Cleo shook her head. “The man came,” she said between sobs. “He took Eddie. He put me in the closet and I mustn’t make a sound or he would hurt Eddie.”

“When did the man come?” St. Ives asked. “Was it dark outside, Cleo?”

She nodded.

“And did you fall asleep in the closet after?” Alice asked her, and she nodded again.

Alice looked evenly at St. Ives. “
The man
,” she said flatly.

“I’ll just speak to Finn now,” St.
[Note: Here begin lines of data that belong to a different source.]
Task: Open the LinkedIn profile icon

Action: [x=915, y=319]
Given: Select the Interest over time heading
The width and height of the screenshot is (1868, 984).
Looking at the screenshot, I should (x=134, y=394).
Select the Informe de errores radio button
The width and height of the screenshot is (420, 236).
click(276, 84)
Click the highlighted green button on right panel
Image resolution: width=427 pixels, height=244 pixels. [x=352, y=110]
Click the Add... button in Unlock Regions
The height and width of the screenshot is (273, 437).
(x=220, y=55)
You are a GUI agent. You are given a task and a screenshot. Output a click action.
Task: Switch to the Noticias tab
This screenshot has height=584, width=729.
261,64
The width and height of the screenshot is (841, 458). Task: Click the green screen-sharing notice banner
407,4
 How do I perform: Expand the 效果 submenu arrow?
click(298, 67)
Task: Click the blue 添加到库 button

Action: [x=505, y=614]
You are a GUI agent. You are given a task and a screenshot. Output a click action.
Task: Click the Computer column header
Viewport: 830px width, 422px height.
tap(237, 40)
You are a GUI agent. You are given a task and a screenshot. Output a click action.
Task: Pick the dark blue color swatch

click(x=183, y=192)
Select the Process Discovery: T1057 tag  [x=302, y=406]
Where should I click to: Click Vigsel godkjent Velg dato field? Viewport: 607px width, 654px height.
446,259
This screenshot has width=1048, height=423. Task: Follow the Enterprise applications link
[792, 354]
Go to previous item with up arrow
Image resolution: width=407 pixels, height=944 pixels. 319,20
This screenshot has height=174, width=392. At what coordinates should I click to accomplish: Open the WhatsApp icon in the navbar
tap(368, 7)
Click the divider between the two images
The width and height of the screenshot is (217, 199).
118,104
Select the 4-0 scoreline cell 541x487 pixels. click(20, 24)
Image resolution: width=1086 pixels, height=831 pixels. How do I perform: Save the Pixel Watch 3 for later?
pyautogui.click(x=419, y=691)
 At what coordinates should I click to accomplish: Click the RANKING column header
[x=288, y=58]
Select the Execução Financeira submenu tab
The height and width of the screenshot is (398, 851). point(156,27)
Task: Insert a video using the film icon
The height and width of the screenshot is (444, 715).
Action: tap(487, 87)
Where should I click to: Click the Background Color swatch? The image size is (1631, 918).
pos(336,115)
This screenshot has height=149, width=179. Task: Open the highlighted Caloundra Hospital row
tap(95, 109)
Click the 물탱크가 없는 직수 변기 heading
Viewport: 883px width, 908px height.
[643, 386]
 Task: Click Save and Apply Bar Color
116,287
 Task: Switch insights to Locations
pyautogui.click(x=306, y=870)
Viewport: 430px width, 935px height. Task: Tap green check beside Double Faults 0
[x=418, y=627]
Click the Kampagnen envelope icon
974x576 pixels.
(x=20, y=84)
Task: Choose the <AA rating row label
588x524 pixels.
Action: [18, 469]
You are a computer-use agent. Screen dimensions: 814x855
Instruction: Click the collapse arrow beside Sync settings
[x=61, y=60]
Ives said, pushing through the gallery door and down the several stairs. How much had he told Alice about the skulls when he had recounted his conversation with Mother Laswell – surely not that they were commonly taken from children? He hoped fervently that he had left the details out. As he sprinted to Finn’s cottage the idea came to him that he would tell Alice to be on the lookout for a ransom demand: there was hope in a ransom, after all. Surely that’s what Narbondo intended... He knocked on Finn’s door, which opened immediately, Finn disheveled from sleep and holding a magazine open in his hand. “I was lying abed, sir, it being Saturday.”

“Good for you, Finn, but there’s trouble. Eddie’s been taken.”

“Taken, sir?”

“Kidnapped, I fear. Did you see anything odd early this morning? Hear anything? You haven’t seen Eddie up and about?”

Finn stared at him blankly, and, it seemed to St. Ives, turned pale. “No, sir. But last night, there was a man on the road. I didn’t think...”

“What did he look like? A dark-haired smallish man? With a hump on his back?”

“Yes, sir. That’s him. I was out looking at a deer that had got into the roses. I seen a corpse candle near the road, and walked down the wisteria alley, and there at the crossing your man sat in the wagon. He asked the way to the London Road, and so I told him.”

“A corpse candle do you say?”

“Yes, sir. A spirit light, hovering nearby the wagon. It was the ghost of a boy; I could see that much. I didn’t like the look on your man’s face, sir, but I can’t rightly tell you why. It was a thing you could smell almost. I can’t think of another way to put it. I made sure to stand in the shadows. He wanted me to get into the cart with him, but I wouldn’t, and he drove away.”

“I fear that he returned,” St. Ives said, “after you’d gone back up to your cottage. He drove away only because you’d seen him.”

“Who was he, sir?”

“His name is Ignacio Narbondo. If you see him again, Finn, don’t speak to him. Don’t go near him. Run. He’s the king of liars.”

“I’ve heard you speak of this Narbondo, sir. And Jack Owlesby told me about him when I stayed at the house on Jermyn Street. Narbondo was the one as caused the trouble at Morecambe Bay.”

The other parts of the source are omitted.